DER MERKER STELLT SICH VOR
„Ein saures Amt - und heut’ zumal ...!“
Leitartikel, 1. Jahrgang, Heft 1
Es ist derzeit auf dem Wiener Boden im Besonderen und im Opernleben im Allgemeinen fast unmöglich geworden, über ein Thema dieses Bereiches zu diskutieren, ohne dabei einen neuralgischen Punkt zu berühren, wodurch sofort ein nervöser Aufschrei von irgendeiner Seite her ausgelöst wird. Um so notwendiger ist es für den Opernfreund, sich mit diesen Problemen auseinanderzusetzen, zu ihnen Stellung zu nehmen und einen klaren Überblick zu bekommen.
Diese Aufgabe hat sich das Mitteilungsblatt des Vereines der Opernfreunde gestellt. Der Sinn unserer kleinen Zeitung kann natürlich nicht darin liegen, mit Theater und Kunstzeitschriften oder den Kritikern der Tagespresse zu konkurrieren.
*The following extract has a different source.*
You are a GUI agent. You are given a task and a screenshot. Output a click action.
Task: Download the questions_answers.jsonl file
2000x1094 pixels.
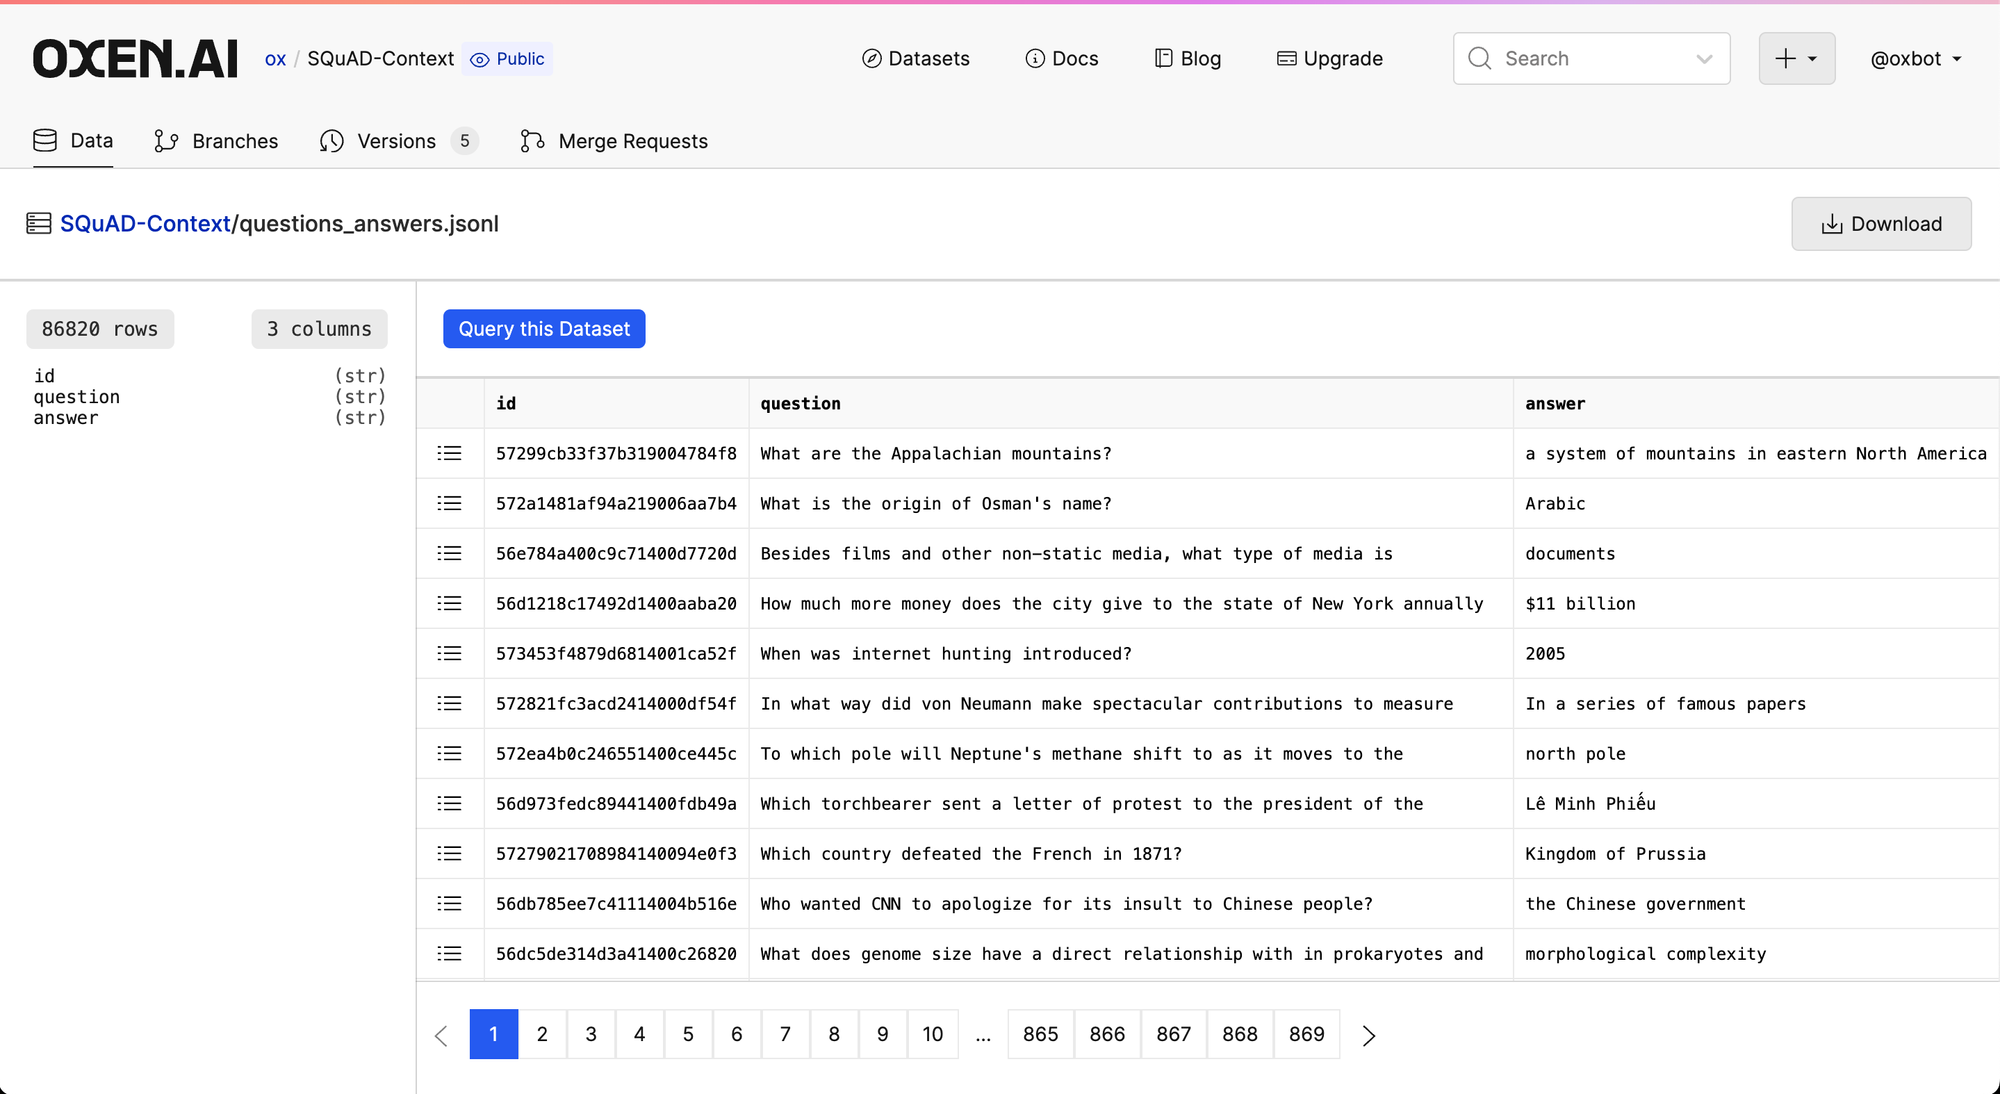[1881, 224]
Wir referieren nur, was uns wissenswert und beachtlich erscheint, sei es im positiven oder negativen Sinne, immer von der Galerie her gesehen.
Die Stimme und Meinung der Galerie war bis jetzt nur in privaten Diskussionen und aus Beifalls- und Mißfallenskundgebungen zu entnehmen, die dann zu richtigen und noch öfter zu falschen Deutungen Anlaß gegeben haben. Wir wollen innerhalb des Vereines der Opernfreunde und mittels unseres Blattes ein Forum schaffen, das aus den Informationen und kritischen Betrachtungen heraus einen Weg zum Verständnis sucht.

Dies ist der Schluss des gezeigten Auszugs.